Vero è che Israele almeno formalmente mantiene buoni uffici con Mosca, ma per Putin l’idea di perdere l’influenza anche in Iran, dopo che già Mosca ha dovuto abbandonare in fretta e furia la Siria, è uno scenario che non vuole neanche prendere in considerazione. Dopotutto, chi gli fornirà nuovi missili e droni (che consuma in quantità spaventose) per proseguire la guerra di lungo corso contro Kiev?

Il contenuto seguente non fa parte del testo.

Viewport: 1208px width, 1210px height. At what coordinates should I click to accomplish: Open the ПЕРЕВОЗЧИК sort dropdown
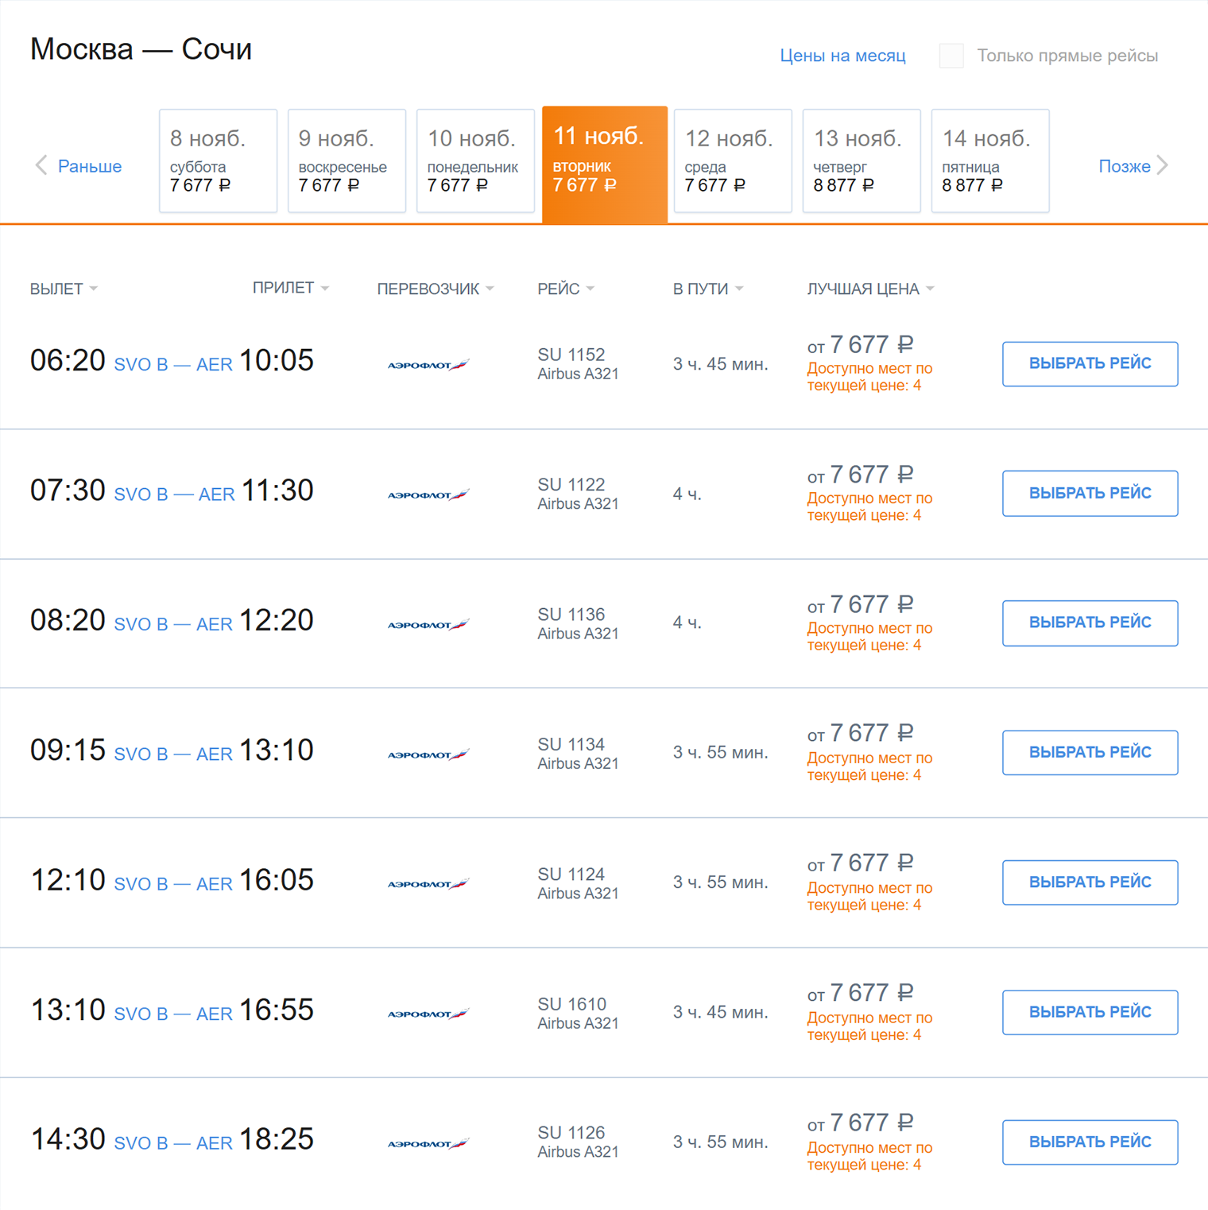coord(434,289)
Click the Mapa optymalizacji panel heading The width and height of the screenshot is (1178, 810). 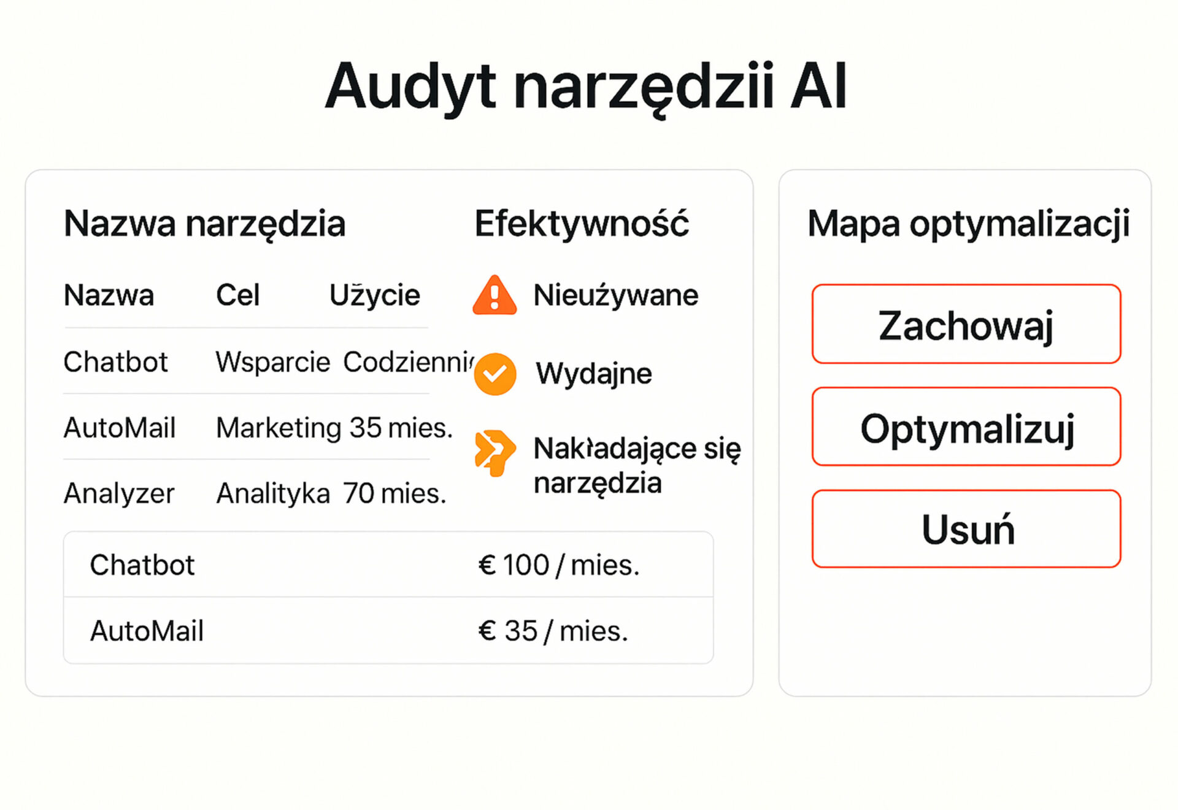pyautogui.click(x=968, y=224)
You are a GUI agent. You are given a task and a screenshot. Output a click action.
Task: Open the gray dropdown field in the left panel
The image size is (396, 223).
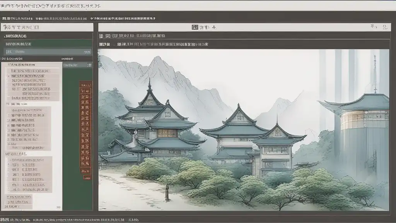(x=46, y=51)
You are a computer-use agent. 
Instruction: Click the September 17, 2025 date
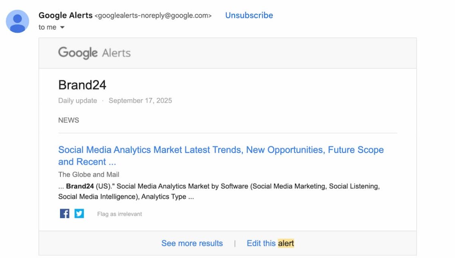(x=140, y=101)
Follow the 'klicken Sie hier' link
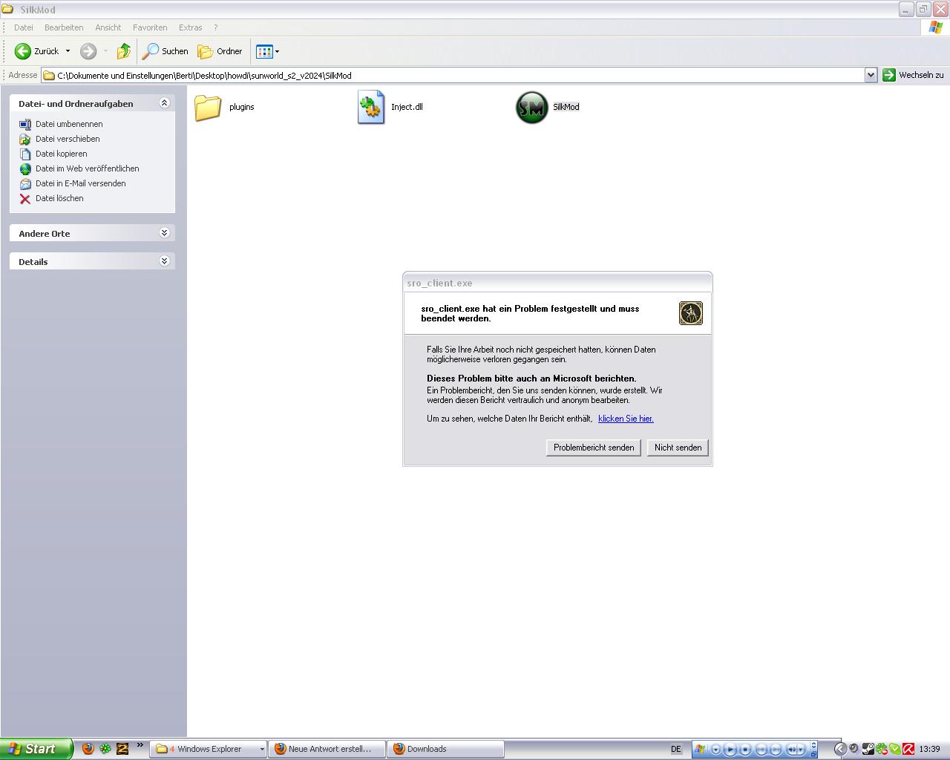 (626, 419)
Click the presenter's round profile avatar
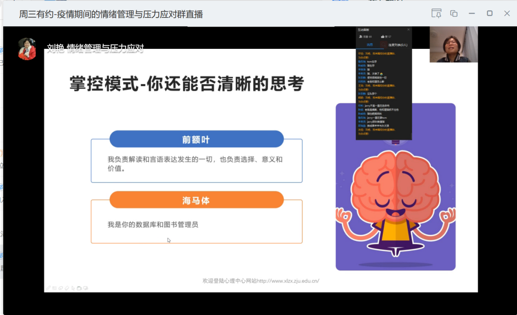 tap(27, 49)
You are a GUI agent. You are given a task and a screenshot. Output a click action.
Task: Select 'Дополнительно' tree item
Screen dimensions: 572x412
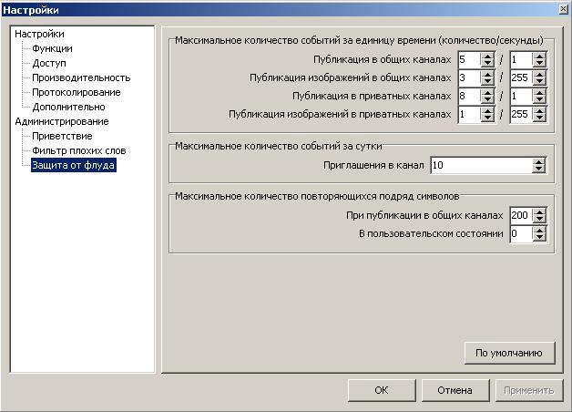click(66, 107)
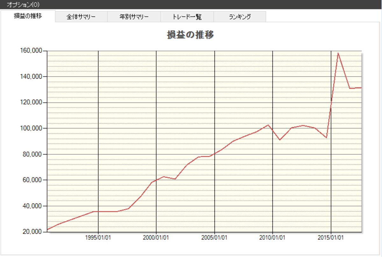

Proprio l’Ucraina ha da temere più di tutti: quando due settimane fa gli Stati Uniti hanno dirottato verso il Medio Oriente ben 20.000 missili destinati invece alla contraerea ucraina per combattere i droni russi, Kiev insieme a Londra e Parigi si sono domandate il perché. La risposta è arrivata con l’attacco israeliano in Iran: quei missili servivano a neutralizzare il contrattacco iraniano, che si sarebbe materializzato quasi subito. Dunque, gli Stati Uniti non solo sapevano, ma hanno scelto di favorire l’attacco israeliano, di fatto abbandonando al proprio destino l’Ucraina. Come plasticamente mostrato durante la riunione del G7, che Donald Trump ha abbandonato anzitempo per seguire il conflitto in Medio Oriente, a segnalare quali sono oggi le priorità dell’America. A Kiev non resta che sperare nella de-escalation e nella via diplomatica perché, ove mai Washington dovesse impegnarsi in un conflitto contro i persiani, lo sforzo Usa in Europa semplicemente svanirebbe. 

Se Zelensky ha compreso che è meglio dialogare con Londra, Parigi, Roma e Berlino per quanto attiene allo scontro con Mosca, chi non sa quale posizione tenere o a chi rivolgersi è invece Riad. Arabia Saudita e Israele hanno sì un nemico comune, ed è vero che il «lavoro sporco» (copyright del cancelliere tedesco Friedrich Merz) israeliano va incontro alle più rosee speranze della monarchia saudita, cioè eliminare i principale concorrente nella regione per il predominio. Al tempo stesso, però, Riad in questi anni ha riallacciato come detto i rapporti con Teheran e sperava di non dover prendere posizione in relazione a Israele. Ecco perché ha condannato l’attacco. 

Parlando con il presidente iraniano Masoud Pezeshkian, il principe ereditario saudita Mohammed Bin Salman ha sottolineato la «condanna e denuncia di questi attacchi [israeliani], che minano la sovranità e la sicurezza della Repubblica Islamica dell’Iran e costituiscono una violazione delle leggi e delle norme internazionali». Un copia incolla del messaggio recapitato da Pechino a Washington e Gerusalemme, che tuttavia nel caso specifico nasconde anche un timore recondito: se l’Arabia Saudita non dovesse firmare gli Accordi di Abramo per il riconoscimento di Israele, e se in futuro Gerusalemme dovesse mettere nel mirino Riad per questa o altre ragioni, siamo sicuri che la monarchia dei Saud non riceverebbe lo stesso trattamento riservato agli ayatollah iraniani?